Christopher Knight is an American art critic for the Los Angeles Times. He was awarded the 2020 Pulitzer Prize for Criticism, after being a three-time finalist (1991, 2001 and 2007). He received the Lifetime Achievement Award for Art Journalism from the Dorothy and Leo Rabkin Foundation in 2020, and the 1997 Frank Jewett Mather Award for Distinction in Art Criticism from the College Art Association, the first journalist to win the award in more than 25 years.

Knight has appeared on CBS' 60 Minutes, PBS' Newshour, NPR's Morning Edition, All Things Considered and CNN, and he was featured in The Art of the Steal, the 2009 documentary on the Barnes Foundation in Philadelphia. He is the author of two books: Last Chance for Eden: Selected Art Criticism, 1979-1994, published in 1995 by Art Issues Press, and Art of the Sixties and Seventies: The Panza Collection, published by Rizzoli in 1989 and reissued in 2003.

Requirements
1. According to the article on Christopher Knight, in what year did he win the Pulitzer Prize for Criticism?
2. Reproduce the Christopher Knight article word for word from "Christopher Knight is" to "than 25 years.".

Data section
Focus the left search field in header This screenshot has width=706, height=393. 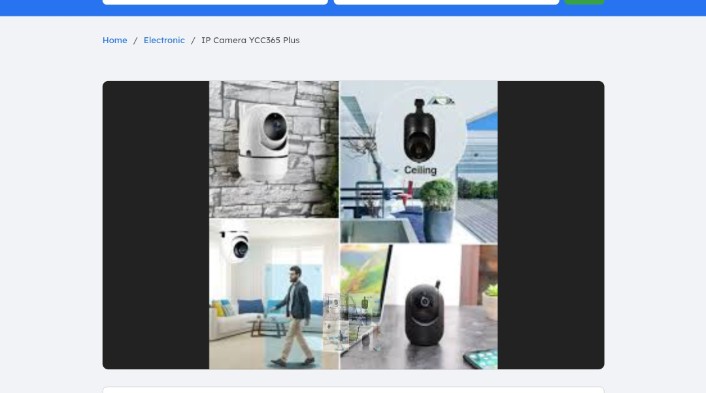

Answer set
1. 2020

2.
Christopher Knight is an American art critic for the Los Angeles Times. He was awarded the 2020 Pulitzer Prize for Criticism, after being a three-time finalist (1991, 2001 and 2007). He received the Lifetime Achievement Award for Art Journalism from the Dorothy and Leo Rabkin Foundation in 2020, and the 1997 Frank Jewett Mather Award for Distinction in Art Criticism from the College Art Association, the first journalist to win the award in more than 25 years.